## [SOURCE RECORDS]
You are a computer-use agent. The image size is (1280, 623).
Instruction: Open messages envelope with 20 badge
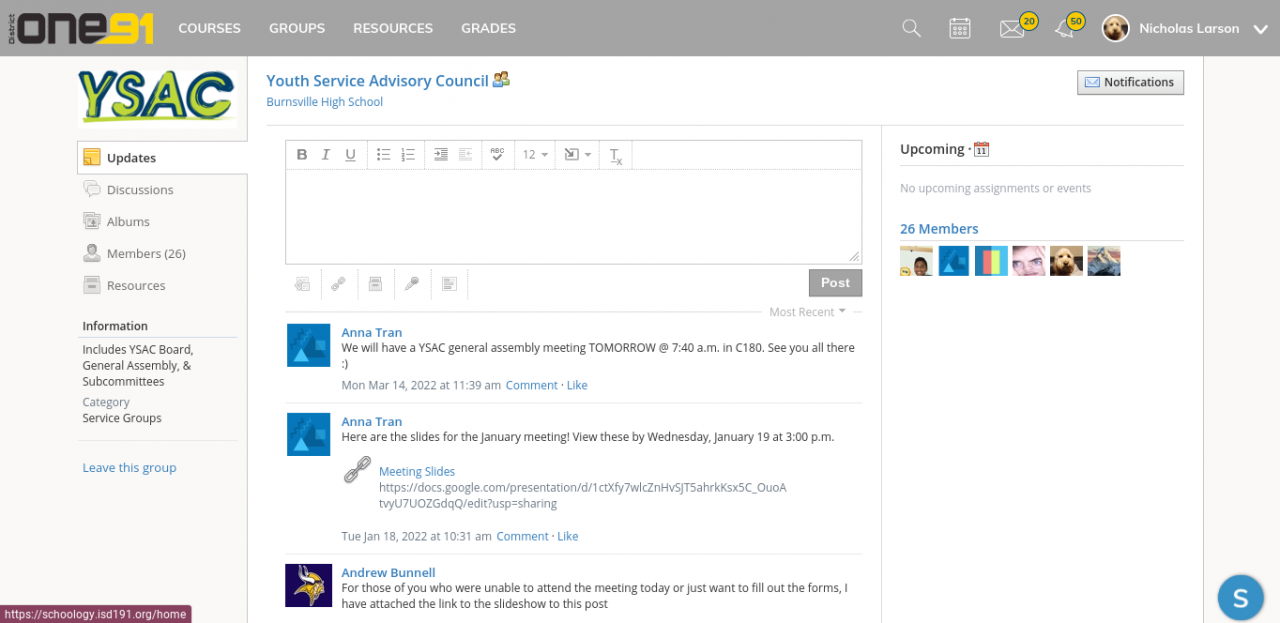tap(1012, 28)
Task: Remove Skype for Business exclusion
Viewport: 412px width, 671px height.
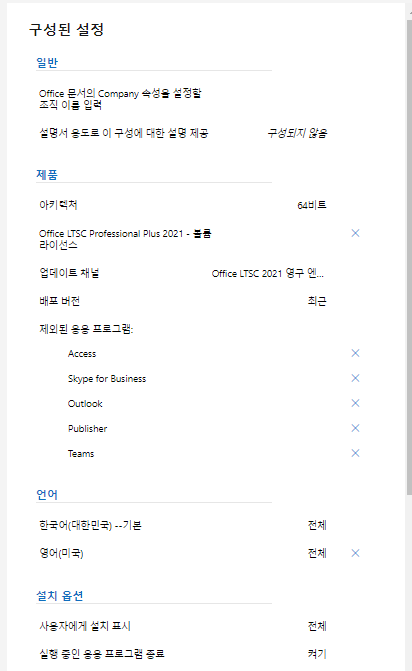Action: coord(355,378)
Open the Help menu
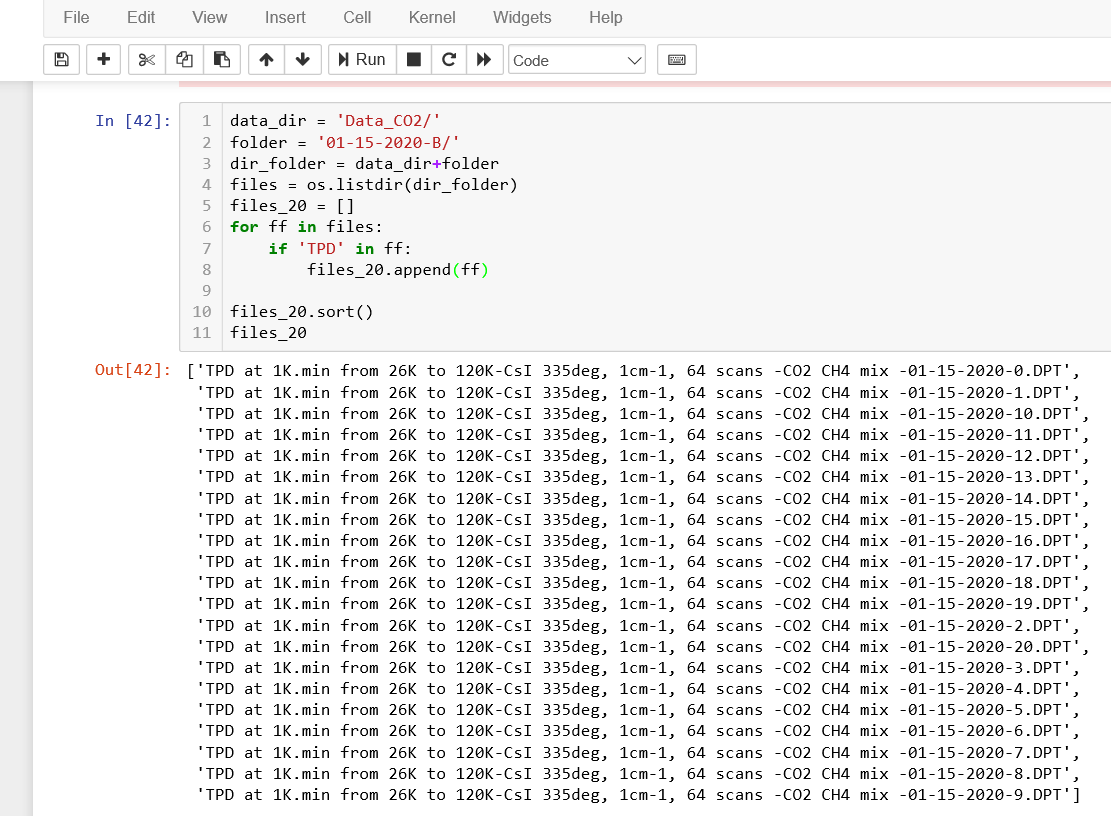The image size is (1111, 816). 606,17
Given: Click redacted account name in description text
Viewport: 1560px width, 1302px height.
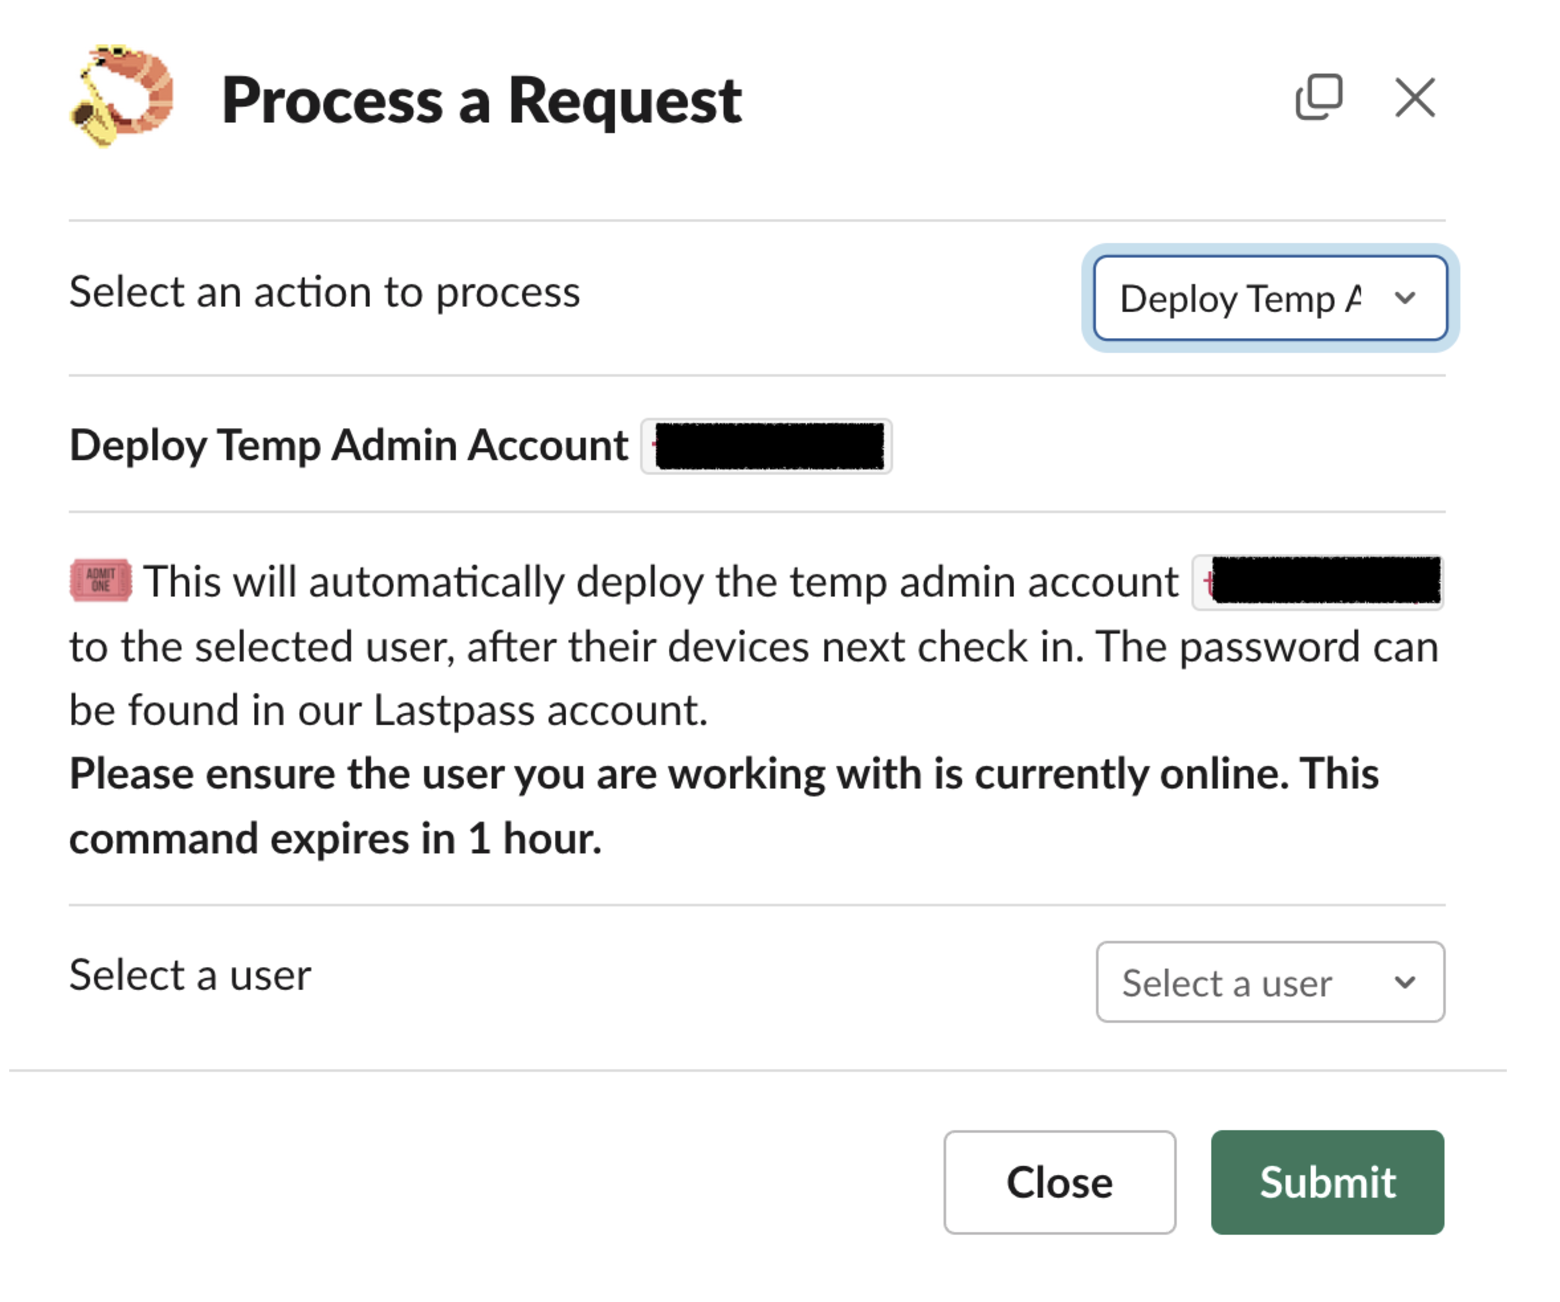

...

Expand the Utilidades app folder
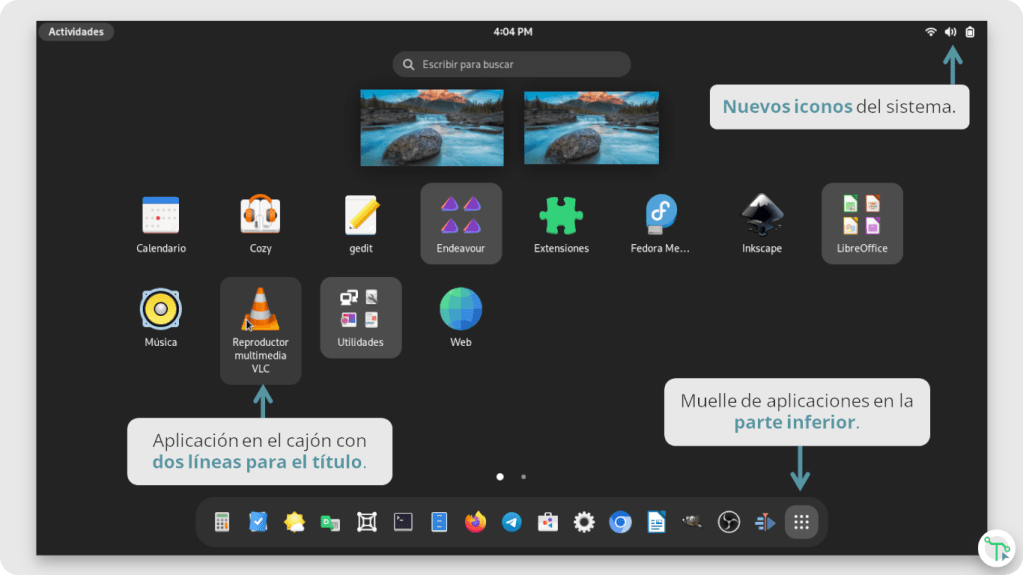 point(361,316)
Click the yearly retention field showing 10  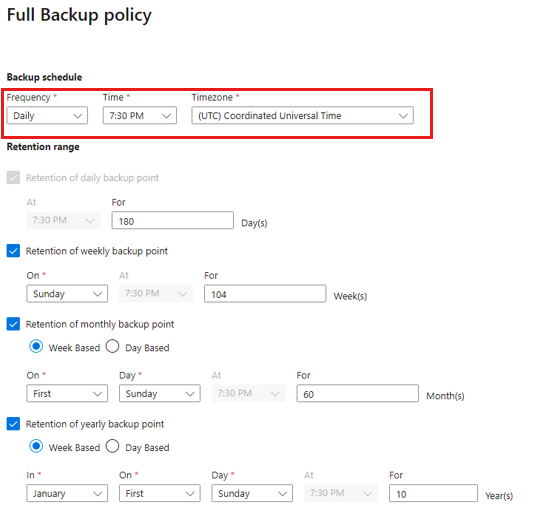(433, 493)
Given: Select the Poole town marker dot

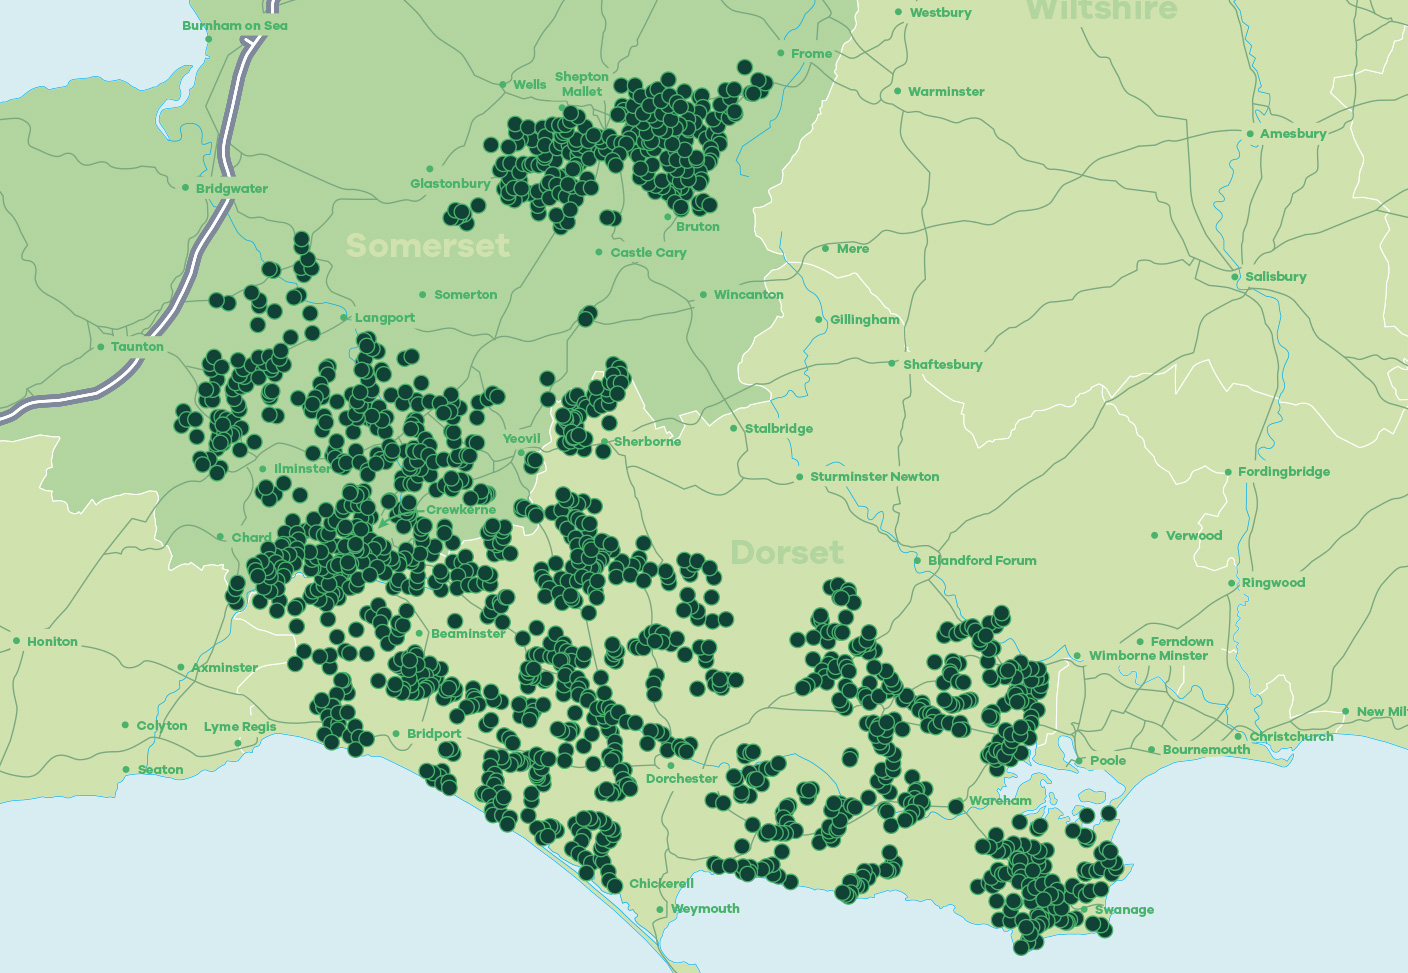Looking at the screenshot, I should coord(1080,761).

---

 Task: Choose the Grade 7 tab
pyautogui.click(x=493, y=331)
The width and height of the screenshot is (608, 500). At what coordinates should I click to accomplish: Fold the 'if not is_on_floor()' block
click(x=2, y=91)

## [TASK BRIEF]
Write out word for word the lines of the listing above from the line with "Viewport: 412px width, 671px height." to the line with "Viewport: 1560px width, 1302px height.", taking in both of those lines but no pictures.

## [THE ANSWER]
Viewport: 412px width, 671px height.
Action: coord(355,378)
Open the Help menu
The image size is (1111, 816). 606,17
Given: Click redacted account name in description text
Viewport: 1560px width, 1302px height.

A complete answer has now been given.